- **REQUIRED TASKS**
- a) What abbreviation does the text on number systems give for the Mayan system?
- b) Continue the text on number systems from the point where it ends.

- **GIVEN PASSAGE**

Modified Urnfield The Urnfield culture was an early European culture. Eddie has extended this system with several symbols. The original contained values from 1 to 24. This is essentially a base 5 system with special characters. Digits: /,\,(,),[,],<,>

Digit	Value base 10
/	1
\	5
(	25
)	125
[	625
]	3125
<	15,625
>	78,125

Abbreviation: murn Representation:

digits are placed in ascending order using as few digits as possible. \:murn is correct for 5 /////:murn is not the correct representation for 5. //\:murn is the correct representation for 7, /\/:murn and \//:murn are incorrect. The largest number is ////\\\\(((())))[[[[]]]]<<<<>>>>:murn Numbers may be proceeded by a - which makes them negative. Representation is unique. Represent 0:deci as 0:murn 

Mayan The Mayans had a base 20 system, but their digits were composed of multiple characters. Digits: combinations of 0, .,|

Digit	Value base 10
0	0
.	1
-	5

Unlike the Urnified system, groups of digits repeat. The Myans stacked their symbols vertically. Since we can not do that, we will separate digits by commas. Myan digits are constructed in ascending order using the minimal number of symbols. 

Mayan Digit	Value
0	0
.	1
..	2
...	3
....	4
|	5
.|	6
some digits missing
....|	0
||	10
some digits missing
....|||	19

Abbreviation: maya Representation:

a,b,c,d:maya where a,b,c,d:maya= a*203 + b*202 + c*201 + 2*100. There is no limit on the number of digits, but the number value will not exceed machine size. Numbers may be proceeded by a - which makes them negative. Representation is unique. 

Examples:

Decimal Value	Boolean	Unary	Positionless	Modified Urnfield	Mayan
0	0	0	0	0	0
1	T	X	I	/	.
2	TF	XX	II	//	..
5	TFT	XXXXX	IIIII	\	|
20	TFTFF	(omitted)	XX	\\\\	.,0
42	TFTFTF	(omitted)	IIXXXX	//\\\(	..,..
314	TFFTTTFTF	(omitted)	IIIIXCCC	////\\(())	|||,....||
78125	TFFTTFFFTFFTFTTFT	(omitted)	IIIIIXXCKKKKKKKKMMMMMMM	>	....|,|||,.|,|

Notes

• Your code must compile on cslab103
  • Without errors or warnings.
  • With the following compiler flags
    • -O3 -g -Wall -Wpedantic -Wextra -Wshadow -Wunused -Wunused-parameter -Wunused -Wuninitialized -Wshadow -Werror -Wmisleading-indentation -Wconversion -std=c++17
  • I would use this Makefile as my starting point.

- **EXTRACTED INFORMATION**
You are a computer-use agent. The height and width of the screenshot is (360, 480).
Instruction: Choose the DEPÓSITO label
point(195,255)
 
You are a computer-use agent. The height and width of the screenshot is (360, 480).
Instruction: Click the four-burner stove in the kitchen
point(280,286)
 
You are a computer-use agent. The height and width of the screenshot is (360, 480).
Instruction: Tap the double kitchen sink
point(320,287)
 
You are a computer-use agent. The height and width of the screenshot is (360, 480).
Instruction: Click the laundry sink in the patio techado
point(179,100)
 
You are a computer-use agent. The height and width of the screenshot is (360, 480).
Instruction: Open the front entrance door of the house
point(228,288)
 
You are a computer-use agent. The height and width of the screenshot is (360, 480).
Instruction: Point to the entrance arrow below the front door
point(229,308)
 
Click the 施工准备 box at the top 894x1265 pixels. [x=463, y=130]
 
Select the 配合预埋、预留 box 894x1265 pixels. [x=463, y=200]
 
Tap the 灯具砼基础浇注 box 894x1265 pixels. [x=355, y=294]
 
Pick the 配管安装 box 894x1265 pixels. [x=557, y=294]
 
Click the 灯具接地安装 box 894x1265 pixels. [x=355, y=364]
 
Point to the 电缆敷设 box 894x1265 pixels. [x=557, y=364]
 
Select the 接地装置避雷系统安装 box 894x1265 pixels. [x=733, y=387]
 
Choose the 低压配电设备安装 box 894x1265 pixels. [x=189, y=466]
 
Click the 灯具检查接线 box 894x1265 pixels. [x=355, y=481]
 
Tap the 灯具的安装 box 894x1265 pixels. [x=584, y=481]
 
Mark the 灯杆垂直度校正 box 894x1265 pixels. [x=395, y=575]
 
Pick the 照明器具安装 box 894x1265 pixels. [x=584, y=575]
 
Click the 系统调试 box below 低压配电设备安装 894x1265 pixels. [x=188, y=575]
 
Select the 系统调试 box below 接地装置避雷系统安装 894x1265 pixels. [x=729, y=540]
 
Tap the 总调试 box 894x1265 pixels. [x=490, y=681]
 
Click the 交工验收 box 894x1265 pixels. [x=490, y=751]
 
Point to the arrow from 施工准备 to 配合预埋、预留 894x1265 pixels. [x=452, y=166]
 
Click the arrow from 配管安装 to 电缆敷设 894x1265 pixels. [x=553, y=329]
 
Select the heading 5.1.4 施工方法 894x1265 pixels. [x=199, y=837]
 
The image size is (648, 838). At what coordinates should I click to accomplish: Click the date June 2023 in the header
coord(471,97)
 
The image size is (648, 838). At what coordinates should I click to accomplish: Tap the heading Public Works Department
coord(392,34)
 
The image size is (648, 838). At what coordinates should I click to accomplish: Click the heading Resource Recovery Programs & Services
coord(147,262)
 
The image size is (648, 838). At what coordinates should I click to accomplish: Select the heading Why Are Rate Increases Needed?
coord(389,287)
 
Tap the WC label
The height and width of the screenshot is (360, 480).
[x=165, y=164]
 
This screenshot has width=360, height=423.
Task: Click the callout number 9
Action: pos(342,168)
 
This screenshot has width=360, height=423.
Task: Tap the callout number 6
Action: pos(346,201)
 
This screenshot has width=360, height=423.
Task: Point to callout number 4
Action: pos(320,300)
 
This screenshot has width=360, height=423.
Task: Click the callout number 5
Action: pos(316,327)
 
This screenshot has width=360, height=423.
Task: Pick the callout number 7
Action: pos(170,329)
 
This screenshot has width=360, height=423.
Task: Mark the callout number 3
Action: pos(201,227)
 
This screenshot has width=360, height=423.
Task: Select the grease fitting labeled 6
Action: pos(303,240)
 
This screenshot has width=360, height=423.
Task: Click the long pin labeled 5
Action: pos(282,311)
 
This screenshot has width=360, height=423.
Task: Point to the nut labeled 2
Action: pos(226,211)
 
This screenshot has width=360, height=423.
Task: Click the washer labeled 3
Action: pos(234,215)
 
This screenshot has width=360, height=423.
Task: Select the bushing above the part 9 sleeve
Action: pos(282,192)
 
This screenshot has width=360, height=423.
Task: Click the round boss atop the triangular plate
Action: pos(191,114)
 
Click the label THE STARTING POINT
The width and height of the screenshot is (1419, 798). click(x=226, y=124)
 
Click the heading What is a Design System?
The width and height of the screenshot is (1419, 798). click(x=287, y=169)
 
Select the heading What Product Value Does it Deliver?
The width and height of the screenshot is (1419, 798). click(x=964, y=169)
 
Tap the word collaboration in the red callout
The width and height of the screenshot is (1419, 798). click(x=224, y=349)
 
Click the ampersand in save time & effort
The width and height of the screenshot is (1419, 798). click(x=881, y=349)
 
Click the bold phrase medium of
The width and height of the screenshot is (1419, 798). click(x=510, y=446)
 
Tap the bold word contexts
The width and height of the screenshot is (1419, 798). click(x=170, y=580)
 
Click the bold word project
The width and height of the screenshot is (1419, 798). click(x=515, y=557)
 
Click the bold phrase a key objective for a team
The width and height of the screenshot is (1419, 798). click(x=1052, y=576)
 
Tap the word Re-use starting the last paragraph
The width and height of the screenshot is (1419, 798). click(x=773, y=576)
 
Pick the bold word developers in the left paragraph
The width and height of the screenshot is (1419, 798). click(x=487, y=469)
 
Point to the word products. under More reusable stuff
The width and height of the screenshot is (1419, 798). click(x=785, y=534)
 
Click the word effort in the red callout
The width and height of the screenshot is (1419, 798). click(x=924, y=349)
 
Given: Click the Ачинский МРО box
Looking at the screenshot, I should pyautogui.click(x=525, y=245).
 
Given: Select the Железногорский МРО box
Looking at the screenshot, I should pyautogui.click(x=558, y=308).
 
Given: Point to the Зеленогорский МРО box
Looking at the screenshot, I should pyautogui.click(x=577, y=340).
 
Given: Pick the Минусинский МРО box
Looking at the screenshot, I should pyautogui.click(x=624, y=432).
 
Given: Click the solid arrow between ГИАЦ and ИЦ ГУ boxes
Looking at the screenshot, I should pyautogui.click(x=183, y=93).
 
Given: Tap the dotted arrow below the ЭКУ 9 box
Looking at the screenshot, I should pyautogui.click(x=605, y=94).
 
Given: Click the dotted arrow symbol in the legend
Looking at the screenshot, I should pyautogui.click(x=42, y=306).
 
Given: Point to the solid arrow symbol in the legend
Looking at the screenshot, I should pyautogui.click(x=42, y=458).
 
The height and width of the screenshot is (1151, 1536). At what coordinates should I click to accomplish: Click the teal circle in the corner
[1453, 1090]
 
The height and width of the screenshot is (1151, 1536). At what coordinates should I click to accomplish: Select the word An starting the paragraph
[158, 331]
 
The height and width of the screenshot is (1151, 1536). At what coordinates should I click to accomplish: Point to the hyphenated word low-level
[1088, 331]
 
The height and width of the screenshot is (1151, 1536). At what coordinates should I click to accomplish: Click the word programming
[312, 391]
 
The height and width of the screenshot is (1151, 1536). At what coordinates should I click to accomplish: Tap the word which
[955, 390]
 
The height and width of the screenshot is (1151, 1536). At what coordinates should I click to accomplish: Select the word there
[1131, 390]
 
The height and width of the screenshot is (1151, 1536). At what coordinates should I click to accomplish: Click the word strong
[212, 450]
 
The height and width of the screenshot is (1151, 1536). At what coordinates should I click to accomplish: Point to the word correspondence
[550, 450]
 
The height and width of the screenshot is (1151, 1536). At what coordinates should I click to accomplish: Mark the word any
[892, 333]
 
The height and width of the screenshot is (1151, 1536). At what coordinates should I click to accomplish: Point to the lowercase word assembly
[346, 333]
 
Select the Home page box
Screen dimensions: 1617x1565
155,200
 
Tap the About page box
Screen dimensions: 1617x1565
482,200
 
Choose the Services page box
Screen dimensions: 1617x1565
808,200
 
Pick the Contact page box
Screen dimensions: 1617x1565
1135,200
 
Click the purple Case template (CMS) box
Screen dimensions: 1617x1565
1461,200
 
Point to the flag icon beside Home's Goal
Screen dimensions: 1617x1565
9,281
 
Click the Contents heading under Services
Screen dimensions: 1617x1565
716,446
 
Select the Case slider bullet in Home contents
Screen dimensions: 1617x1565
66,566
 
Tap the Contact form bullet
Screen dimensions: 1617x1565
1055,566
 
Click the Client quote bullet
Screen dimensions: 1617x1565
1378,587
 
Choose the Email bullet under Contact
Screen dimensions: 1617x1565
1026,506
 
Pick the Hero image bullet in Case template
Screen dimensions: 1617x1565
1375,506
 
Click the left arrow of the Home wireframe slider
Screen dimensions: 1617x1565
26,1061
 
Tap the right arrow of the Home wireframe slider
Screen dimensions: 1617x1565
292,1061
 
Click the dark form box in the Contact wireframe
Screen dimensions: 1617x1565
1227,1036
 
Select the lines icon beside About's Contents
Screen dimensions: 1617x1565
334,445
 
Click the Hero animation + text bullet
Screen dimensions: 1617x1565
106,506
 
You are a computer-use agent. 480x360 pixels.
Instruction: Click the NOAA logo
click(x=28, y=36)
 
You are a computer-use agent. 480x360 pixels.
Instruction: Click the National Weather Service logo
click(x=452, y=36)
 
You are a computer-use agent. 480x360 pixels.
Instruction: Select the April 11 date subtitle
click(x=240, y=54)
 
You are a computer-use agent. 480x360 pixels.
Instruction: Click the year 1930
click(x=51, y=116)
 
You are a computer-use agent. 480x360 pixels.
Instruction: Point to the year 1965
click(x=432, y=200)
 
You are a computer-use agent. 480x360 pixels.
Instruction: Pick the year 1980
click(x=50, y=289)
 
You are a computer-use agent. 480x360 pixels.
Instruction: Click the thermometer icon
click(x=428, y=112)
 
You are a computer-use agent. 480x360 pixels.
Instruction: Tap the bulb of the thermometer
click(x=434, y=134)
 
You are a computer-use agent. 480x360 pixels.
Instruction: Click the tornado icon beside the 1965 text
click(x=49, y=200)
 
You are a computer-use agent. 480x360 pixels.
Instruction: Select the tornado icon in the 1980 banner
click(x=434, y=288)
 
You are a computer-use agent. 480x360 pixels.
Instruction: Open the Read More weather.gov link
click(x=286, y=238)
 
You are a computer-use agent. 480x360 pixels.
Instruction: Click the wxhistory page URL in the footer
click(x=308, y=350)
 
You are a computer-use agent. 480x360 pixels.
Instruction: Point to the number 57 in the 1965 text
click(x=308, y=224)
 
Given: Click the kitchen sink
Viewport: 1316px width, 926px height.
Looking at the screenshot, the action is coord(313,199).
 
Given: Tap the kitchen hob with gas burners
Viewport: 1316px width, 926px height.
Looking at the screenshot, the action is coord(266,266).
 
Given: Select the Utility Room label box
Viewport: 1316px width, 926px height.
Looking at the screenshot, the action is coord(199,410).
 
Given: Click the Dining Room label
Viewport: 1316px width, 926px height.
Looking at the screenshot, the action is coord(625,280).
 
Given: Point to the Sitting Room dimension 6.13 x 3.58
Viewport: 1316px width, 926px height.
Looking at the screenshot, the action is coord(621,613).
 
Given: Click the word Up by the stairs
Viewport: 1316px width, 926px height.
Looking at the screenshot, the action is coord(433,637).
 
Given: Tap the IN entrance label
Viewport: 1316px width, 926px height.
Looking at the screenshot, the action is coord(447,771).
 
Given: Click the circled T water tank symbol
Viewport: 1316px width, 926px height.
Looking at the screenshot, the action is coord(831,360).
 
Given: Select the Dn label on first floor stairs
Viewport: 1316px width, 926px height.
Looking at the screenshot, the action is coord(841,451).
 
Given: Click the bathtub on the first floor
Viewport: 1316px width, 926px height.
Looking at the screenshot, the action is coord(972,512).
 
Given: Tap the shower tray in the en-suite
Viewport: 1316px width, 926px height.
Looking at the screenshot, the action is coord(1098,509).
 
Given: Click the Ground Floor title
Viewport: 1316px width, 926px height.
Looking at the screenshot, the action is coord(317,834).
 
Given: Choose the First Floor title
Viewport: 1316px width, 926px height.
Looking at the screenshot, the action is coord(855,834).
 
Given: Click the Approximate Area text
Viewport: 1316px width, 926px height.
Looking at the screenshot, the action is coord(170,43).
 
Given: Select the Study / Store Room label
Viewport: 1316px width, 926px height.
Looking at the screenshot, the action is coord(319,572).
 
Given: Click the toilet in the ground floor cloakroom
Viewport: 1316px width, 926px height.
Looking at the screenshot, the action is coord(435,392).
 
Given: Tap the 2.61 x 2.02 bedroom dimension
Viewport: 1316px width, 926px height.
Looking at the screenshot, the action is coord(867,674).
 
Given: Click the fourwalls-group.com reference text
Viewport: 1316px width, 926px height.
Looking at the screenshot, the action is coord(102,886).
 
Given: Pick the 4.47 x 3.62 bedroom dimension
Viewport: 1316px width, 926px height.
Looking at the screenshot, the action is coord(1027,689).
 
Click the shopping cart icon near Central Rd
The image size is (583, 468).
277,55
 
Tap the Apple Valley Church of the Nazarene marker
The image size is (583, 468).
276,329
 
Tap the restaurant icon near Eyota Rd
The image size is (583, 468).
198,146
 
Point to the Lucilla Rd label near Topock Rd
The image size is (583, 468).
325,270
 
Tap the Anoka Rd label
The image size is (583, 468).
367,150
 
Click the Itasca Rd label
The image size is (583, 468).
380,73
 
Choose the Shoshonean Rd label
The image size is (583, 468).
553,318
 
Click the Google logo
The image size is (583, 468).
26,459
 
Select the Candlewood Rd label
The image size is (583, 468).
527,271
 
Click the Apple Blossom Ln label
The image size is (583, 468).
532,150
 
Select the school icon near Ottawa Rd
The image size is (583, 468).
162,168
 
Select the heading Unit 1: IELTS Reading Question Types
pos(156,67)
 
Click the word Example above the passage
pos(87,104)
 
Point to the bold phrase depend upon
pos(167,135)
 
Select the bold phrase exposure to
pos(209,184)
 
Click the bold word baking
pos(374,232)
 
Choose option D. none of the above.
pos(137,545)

- **ANSWERS BY TASK**
- a) maya

- b)
• Your code must follow the input and output specifications stated above.
  • This includes spacing, spelling and newlines.
  • I would suggest testing your program before submission
    • Use this computations.cmds file.
    • Use this output file.
    • You can test your program with the command

      calc | diff - output 

      • If no output is produced, then your program is working correctly.
      • If there is output
        • Line numbers are shown (your output line: the file output line)
        • Lines stating with a < show what your program produced
        • Lines starting with a > show what the expected output was.

        • 1c1 < Processing Command: Dump --- > Processing Command: dump 

          • This shows that on line 1, the program incorrectly spelled dump with an uppercase D.
• You should perform all conversions between number systems algorithmically. Do NOT use large case statements.
• Your code SHOULD NOT crash or hang ever.
• atoi, isdigit and isblank are a few functions from the isalpha family of functions. You might want to investigate these, and other associated functions.
• The string functions, substr, find might be in this program and should be reviewed.
• File streams should be passed as variable parameters.
• Whenever possible, eliminate repeated code by building subroutines. If you find you are repeating code, pull it out and put it into a subroutine.
• You may not use string streams for this project.
• You should probably write some experimental code, and then revise your design.
• You should create a sub-directory and perform all work for this project within this directory.
• If you need help, you should ask.
• Please do not put this work off until the weekend before it is due.
• We will discuss using implementation and header files. You must employ this in your final project.
• We will discuss structures, you must employ at least one in your final project.

Required Files

A single tar or zip file containing the source code and makefile for this program.